Corrente exagera ao comparar remunerações de professores e políticos

protesto-professores
Professores protestam contra a reorganização da rede estadual de ensino em São Paulo. Fotos Públicas

Por Patrícia Figueiredo, Agência Pública.

“Deputado – Salário: R$ 33.763, Auxílio:R$ 141.453.
Professor – Salário:R$ 1.856, Auxílio: vale-transporte e vale-alimentação.
Vamos dar um fim nas regalias dos políticos.” – Corrente de WhatsApp criada pela organização Monitora, Brasil.

ExageradoPropagada em mensagens de WhatsApp, a imagem acima compara o salário de professores e deputados e propõe o “fim das regalias dos políticos”. No entanto, dos três valores indicados na imagem, dois estão incorretos. A mensagem exagera o valor dos auxílios recebidos pelos deputados e não explica que boa parte desse montante deve ser empregado no pagamento de funcionários de gabinete.

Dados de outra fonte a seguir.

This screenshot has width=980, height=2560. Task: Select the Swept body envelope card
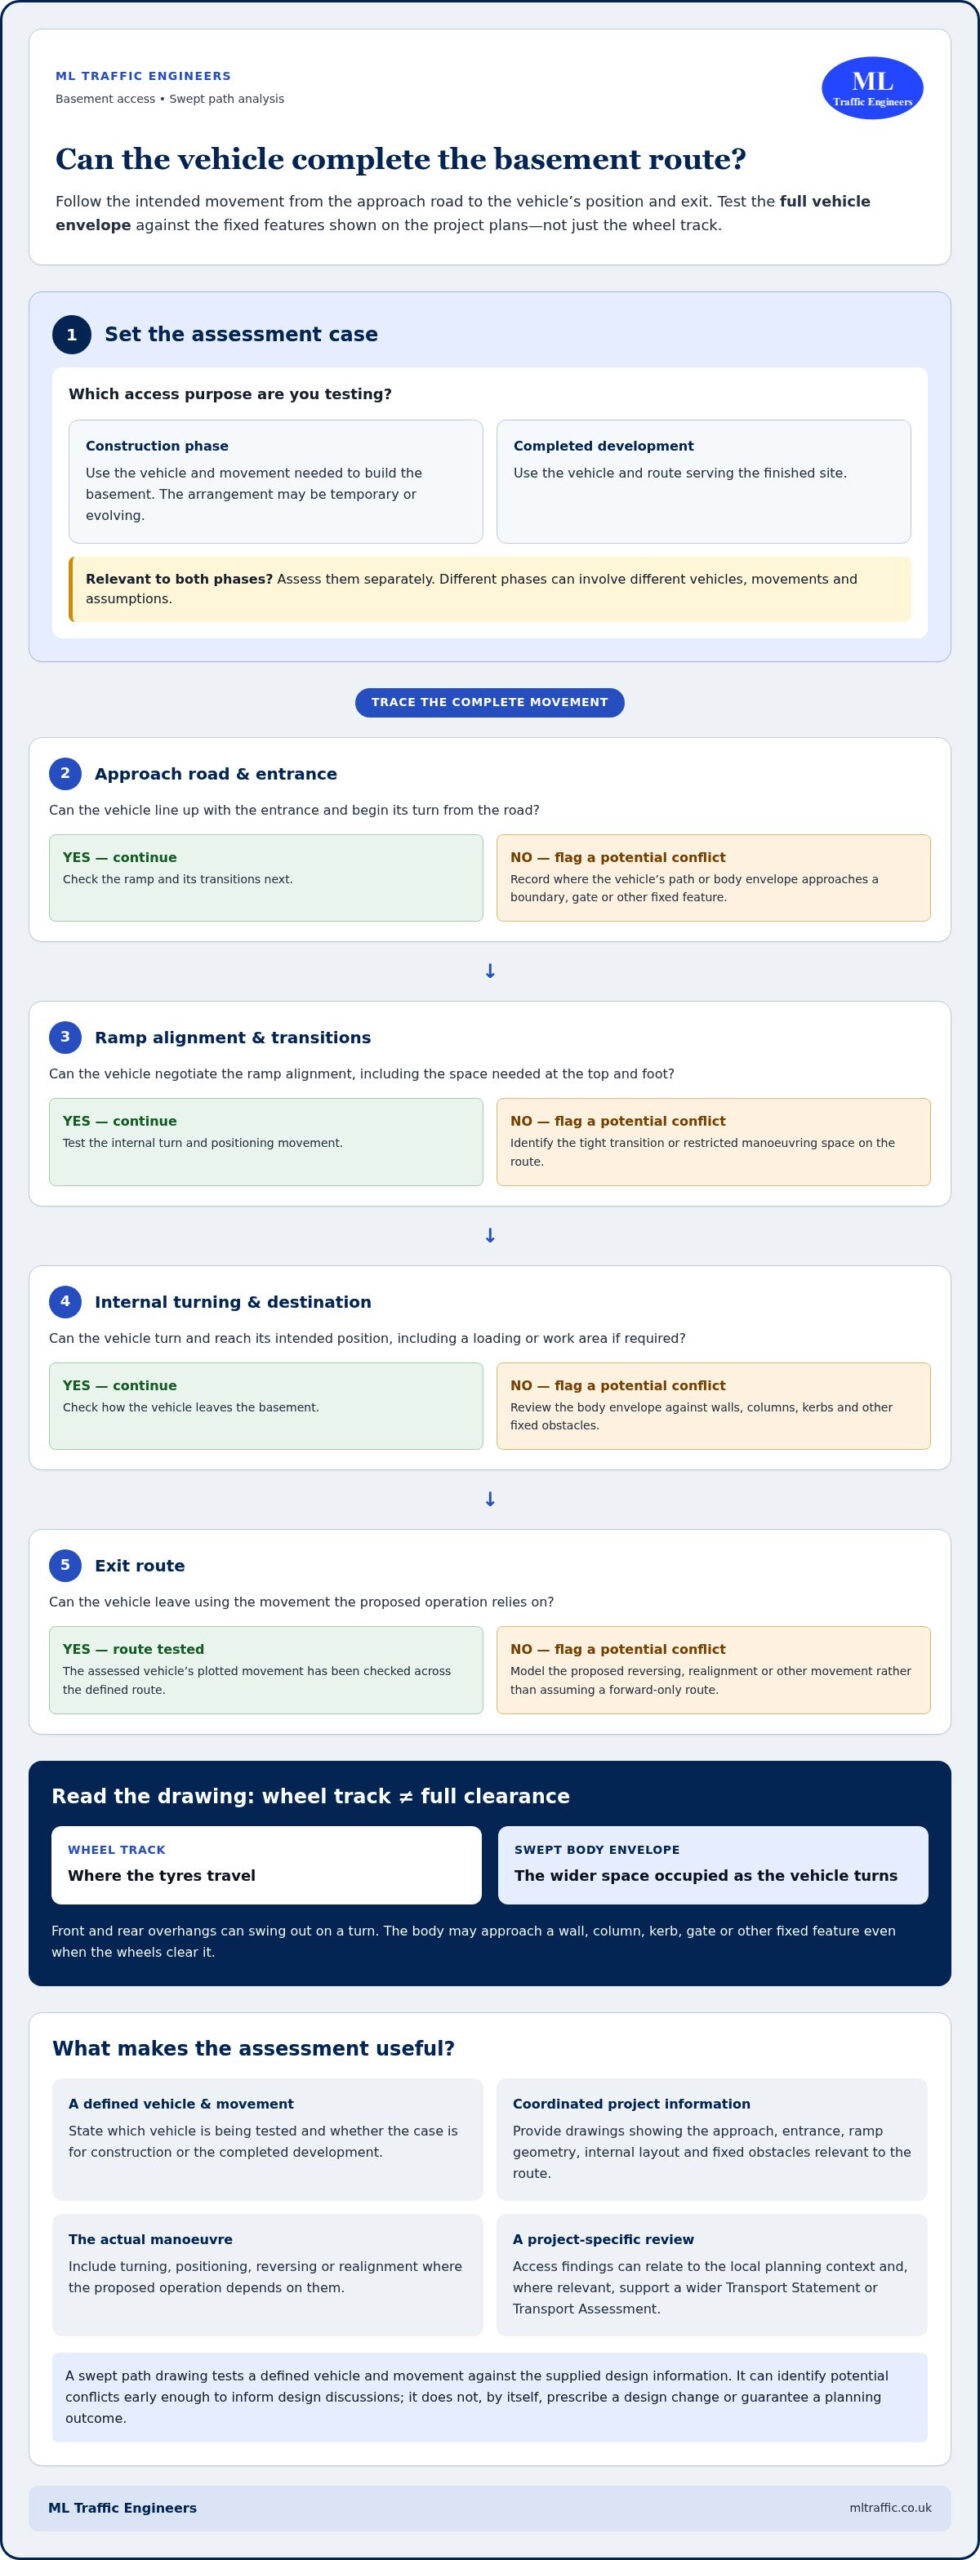pos(713,1865)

Além disso, o valor indicado como salário do professor está abaixo do piso nacional instituído pelo Ministério da Educação para o ano de 2017. Por isso, o Truco – projeto de checagem de dados da Agência Pública – concede à imagem o selo “Exagerado”.

O ícone no canto da imagem dá uma pista de sua autoria: é o símbolo do Monitora, Brasil. A organização surgiu a partir de um aplicativo homônimo, que se denomina “uma ferramenta que possibilita a qualquer pessoa pesquisar e monitorar o que os deputados federais estão fazendo na Câmara dos Deputados”. O app reúne informações como os gastos com cota parlamentar, o número de faltas em sessões e os projetos de autoria de cada deputado. A página da entidade no Facebook tem mais de 29 mil curtidas e faz postagens diárias sobre o cenário político brasileiro. Na página, são comuns os posts que fazem comparações entre políticos e trabalhadores como policiais e professoresUm dos posts mais curtidos é justamente o que inclui a imagem acima. O Truco entrou em contato com a organização solicitando a fonte dos dados usados por eles na imagem, mas não obteve retorno.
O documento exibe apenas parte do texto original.